Went to day one of two days of an "outplacement services
workshop" paid for by LSI. Not my usual cup of tea, but
necessity makes for strange interests. First day consisted
of talking about how everyone was feeling in regards to
being RIF'd, doing "accomplishments" and strengths
inventories, discussing a systematic method for networking
(of the human to human variety, not computer<->computer) and
some tips on what not to do w/ your resume. Interesting
factoids: only 15% of the workforce gets jobs from
responding to help wanted adds. The rest are found by
talking to a friend of an associate's friend and so on.

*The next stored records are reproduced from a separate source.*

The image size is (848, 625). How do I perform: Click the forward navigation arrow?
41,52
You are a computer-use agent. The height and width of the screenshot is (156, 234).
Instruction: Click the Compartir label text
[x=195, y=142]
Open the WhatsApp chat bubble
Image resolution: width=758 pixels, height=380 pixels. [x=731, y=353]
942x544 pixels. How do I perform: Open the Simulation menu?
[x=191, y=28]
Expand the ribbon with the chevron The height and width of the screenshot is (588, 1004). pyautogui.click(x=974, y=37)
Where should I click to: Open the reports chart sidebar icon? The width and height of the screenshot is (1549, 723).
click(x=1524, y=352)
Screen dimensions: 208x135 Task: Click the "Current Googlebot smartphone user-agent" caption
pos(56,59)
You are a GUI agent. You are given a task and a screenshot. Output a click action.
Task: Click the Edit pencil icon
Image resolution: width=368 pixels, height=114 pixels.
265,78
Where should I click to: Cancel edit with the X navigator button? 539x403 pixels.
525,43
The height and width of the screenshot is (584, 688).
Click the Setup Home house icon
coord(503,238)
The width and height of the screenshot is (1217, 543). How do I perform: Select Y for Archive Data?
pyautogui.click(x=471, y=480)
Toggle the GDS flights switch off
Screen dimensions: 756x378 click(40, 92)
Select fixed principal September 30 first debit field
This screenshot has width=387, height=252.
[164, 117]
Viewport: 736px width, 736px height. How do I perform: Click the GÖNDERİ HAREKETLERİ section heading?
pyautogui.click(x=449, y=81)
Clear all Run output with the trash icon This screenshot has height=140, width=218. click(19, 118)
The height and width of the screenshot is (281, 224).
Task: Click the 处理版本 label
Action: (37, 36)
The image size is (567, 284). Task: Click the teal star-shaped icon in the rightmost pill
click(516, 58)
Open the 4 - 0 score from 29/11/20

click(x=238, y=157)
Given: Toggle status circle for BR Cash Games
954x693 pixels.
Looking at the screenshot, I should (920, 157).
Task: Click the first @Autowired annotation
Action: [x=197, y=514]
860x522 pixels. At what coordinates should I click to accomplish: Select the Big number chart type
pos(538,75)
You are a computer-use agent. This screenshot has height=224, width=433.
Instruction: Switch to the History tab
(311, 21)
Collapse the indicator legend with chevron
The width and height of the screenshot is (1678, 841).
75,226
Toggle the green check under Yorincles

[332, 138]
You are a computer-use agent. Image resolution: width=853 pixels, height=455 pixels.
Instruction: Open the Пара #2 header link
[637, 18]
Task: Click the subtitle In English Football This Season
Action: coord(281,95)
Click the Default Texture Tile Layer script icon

According to the fellow running the workshop, those stats
change to 9%/91% for jobs in technical fields. This presents
a difficulty for many in the workshop: either they haven't
been around long enough to build much, if any, of a network
(i.e. me and one of the other guys from my group that got
axed) or they'd been w/ LSI (actually,
NCR->ATT->Symbios->LSI, if you want to follow the trail of
buyouts) for so long that most all of their contacts are
stale. One of the guys was coming up on his 29th year and
another hit 23 years the day he was laid off. Either way, it
means a bit of extra work.
Tomorrow: more resume work.
So, for anyone who knows someone who could use a network
server developer, Perl/CGI/DB person, Linux driver/network
stack munger or just about anything else that involves
C/C++, Perl or Korn work on a Unix/Linux OS, I can be
reached at klevin@eskimo.com. Heck, I've got nothing against
other languages (had briefer flings w/ Common LISP, Java,
and CORBA via C bindings).
Anywho, time to hit the proverbial sidwalk and do some
"networking."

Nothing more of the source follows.